Here is a short example on how to split an embedding into two parts:

import torch
import torch.nn as nn
import random

vocab_size = 10
embedding_dim_1 = 2
embedding_dim_2 = 3

embedding_1 = nn.Embedding(vocab_size, embedding_dim_1)
embedding_2 = nn.Embedding(vocab_size, embedding_dim_2)

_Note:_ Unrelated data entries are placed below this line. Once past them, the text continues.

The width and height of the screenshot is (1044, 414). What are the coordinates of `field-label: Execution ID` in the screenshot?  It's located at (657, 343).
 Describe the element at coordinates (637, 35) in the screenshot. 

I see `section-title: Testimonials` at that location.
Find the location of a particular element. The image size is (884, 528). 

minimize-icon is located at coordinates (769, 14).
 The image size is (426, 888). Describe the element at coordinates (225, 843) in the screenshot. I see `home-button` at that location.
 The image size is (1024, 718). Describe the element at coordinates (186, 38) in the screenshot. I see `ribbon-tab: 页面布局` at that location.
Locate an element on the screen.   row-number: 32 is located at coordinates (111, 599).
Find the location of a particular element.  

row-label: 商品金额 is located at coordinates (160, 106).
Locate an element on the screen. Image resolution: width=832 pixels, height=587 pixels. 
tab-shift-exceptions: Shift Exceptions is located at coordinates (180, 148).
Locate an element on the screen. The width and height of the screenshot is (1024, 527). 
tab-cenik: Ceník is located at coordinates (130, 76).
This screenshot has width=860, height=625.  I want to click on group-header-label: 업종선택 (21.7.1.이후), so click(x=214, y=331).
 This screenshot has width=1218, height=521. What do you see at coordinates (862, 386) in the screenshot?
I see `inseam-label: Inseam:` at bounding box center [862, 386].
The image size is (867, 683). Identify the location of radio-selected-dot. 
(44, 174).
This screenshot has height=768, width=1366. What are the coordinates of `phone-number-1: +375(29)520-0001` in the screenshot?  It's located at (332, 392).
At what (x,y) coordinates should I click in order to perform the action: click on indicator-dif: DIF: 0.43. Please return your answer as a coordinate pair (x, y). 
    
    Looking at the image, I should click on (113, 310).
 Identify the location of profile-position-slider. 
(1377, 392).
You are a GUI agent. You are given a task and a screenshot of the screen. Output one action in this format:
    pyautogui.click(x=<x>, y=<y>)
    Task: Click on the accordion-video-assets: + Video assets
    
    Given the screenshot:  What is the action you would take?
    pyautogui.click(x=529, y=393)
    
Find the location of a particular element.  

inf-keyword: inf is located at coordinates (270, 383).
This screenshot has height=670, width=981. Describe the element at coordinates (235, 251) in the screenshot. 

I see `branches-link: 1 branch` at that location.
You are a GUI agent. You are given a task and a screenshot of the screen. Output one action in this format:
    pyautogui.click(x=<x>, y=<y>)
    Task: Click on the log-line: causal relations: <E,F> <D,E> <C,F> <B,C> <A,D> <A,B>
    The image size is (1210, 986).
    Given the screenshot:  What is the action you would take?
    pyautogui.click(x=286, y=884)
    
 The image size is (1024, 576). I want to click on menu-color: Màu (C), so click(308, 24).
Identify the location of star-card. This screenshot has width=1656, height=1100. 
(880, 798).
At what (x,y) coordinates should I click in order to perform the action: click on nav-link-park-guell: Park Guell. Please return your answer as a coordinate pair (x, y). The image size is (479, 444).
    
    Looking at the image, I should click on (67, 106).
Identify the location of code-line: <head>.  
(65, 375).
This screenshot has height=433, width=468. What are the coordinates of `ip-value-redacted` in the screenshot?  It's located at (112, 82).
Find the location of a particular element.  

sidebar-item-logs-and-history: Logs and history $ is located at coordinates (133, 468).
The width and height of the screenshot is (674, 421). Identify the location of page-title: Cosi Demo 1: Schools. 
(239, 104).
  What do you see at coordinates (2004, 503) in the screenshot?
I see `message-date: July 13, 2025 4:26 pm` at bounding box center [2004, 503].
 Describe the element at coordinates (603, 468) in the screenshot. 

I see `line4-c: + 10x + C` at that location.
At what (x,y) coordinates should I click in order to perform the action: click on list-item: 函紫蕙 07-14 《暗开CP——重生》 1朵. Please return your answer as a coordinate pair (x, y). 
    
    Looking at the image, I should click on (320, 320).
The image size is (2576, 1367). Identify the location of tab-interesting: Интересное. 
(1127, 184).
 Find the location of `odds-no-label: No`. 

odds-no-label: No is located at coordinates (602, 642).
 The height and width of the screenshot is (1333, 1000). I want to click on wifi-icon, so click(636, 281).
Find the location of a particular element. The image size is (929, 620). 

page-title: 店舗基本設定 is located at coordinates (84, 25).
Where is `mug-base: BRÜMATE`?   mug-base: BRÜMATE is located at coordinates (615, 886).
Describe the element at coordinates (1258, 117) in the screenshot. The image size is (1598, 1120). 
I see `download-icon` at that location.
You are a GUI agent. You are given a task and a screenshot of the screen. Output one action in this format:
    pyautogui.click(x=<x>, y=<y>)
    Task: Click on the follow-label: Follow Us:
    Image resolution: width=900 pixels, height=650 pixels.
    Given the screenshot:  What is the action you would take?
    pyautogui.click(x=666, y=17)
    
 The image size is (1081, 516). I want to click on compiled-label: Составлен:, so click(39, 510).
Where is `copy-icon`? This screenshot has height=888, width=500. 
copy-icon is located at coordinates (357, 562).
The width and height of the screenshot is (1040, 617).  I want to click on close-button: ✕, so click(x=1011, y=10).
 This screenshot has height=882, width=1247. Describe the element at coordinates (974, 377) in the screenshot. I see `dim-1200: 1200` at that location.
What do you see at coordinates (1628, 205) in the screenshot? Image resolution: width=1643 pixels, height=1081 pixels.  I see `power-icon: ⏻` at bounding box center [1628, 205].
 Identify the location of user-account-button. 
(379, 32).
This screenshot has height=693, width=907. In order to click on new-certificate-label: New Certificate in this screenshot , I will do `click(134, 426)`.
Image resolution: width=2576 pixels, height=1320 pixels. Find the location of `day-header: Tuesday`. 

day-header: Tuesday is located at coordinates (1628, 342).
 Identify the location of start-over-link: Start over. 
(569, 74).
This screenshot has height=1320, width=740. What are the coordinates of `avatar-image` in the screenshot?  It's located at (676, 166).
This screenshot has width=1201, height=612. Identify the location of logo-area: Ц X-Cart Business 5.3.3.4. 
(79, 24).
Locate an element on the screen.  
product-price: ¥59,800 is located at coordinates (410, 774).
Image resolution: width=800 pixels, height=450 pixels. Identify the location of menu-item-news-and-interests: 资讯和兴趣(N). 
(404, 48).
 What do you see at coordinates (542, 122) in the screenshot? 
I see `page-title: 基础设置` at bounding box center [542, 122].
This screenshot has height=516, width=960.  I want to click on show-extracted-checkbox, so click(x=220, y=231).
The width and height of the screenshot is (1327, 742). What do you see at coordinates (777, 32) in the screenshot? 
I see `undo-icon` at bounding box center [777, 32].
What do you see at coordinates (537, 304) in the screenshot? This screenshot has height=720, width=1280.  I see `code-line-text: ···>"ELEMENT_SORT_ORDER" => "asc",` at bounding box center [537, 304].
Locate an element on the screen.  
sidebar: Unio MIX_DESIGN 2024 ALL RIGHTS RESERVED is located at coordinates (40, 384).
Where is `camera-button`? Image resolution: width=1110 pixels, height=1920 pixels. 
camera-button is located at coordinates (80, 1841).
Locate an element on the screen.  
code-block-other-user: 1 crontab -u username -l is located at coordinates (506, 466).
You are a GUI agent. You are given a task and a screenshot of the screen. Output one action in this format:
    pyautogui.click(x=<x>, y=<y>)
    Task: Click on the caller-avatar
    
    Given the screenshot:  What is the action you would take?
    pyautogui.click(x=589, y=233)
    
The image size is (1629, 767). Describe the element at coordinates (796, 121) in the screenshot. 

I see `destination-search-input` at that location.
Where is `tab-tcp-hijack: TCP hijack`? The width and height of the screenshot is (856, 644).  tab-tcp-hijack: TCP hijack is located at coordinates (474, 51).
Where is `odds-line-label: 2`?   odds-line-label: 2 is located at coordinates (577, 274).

# Random vector of length 15 consisting of indices 0, ..., 9
x = torch.LongTensor([random.randint(0, 9) for _ in range(15)])
# Adding batch dimension
x = x[None, :]

emb_1 = embedding_1(x)
print(emb_1)
emb_2 = embedding_2(x)
print(emb_2)
# Concatenating embeddings along dimension 2
emb = torch.cat([emb_1, emb_2], dim=2)
print(emb)

tiezhishizi · December 25, 2018, 1:19pm

Here is an example which used in bi-lstm.

embeding_size = 50
pretrain_word_embedding = # a numpy matrix for pretrained embedding
vocab_size = pretrain_word_embedding.size()[0]
freeze_word_embs = nn.Embedding( vocab_size, embedding_size )
freeze_word_embs.weight.data.copy_( torch.from_numpy( pretrain_word_embedding)
freeze_word_embs.weight.requires_grad = False

random_embs =  np.empty( [vocab_size, embedding_size])
scale = np.sqrt( 3.0/embedding_size)
for index in range(vocab_size):
    random_embs[index:]=np.random.uniform(-scale, scale, [ 1, embedding_dim])
unfreeze_word_embs = nn.Embedding( vocab_size, embedding_size)
unfreeze_word_embs.weight.data.copy_(random_embs)

word_inputs = # word id tensor with shape [batch_size, sentence_max_length] 
freeze_boundary=10 # if word_id < freeze_boundary: should pick freeze embedding
batch_size = word_inputs(0)
sent_len  = word_inputs(1)
freeze_embs = freeze_word_embs( word_inputs )
unfreeze_embs = unfreeze_word_embs( word_inputs )
word_embs = []
for i, w_input in enumerate( word_inputs.data ):
    freeze_emb = freeze_embs[ i ]
    unfreeze_emb = unfreeze_embs[ i ]
    word_emb = []
    for j, word_id in enumerate( w_input ):
        if word_id < freeze_bound:
            word_emb.append( freeze_emb[ j ] )
        else:
            word_emb.append( unfreeze_emb[j] )
    word_emb = torch.stack( word_emb )
    word_embs.append( word_emb )
word_embs = torch.stack( word_embs )
# word_embs is the final partial freeze embedding.

Cognac · April 13, 2019, 2:47am

I’ve been struggling with this problem as well, and after searching around I figured the first approach of this answer might be the right way to “split to two embedding layers”.

Hope it helps.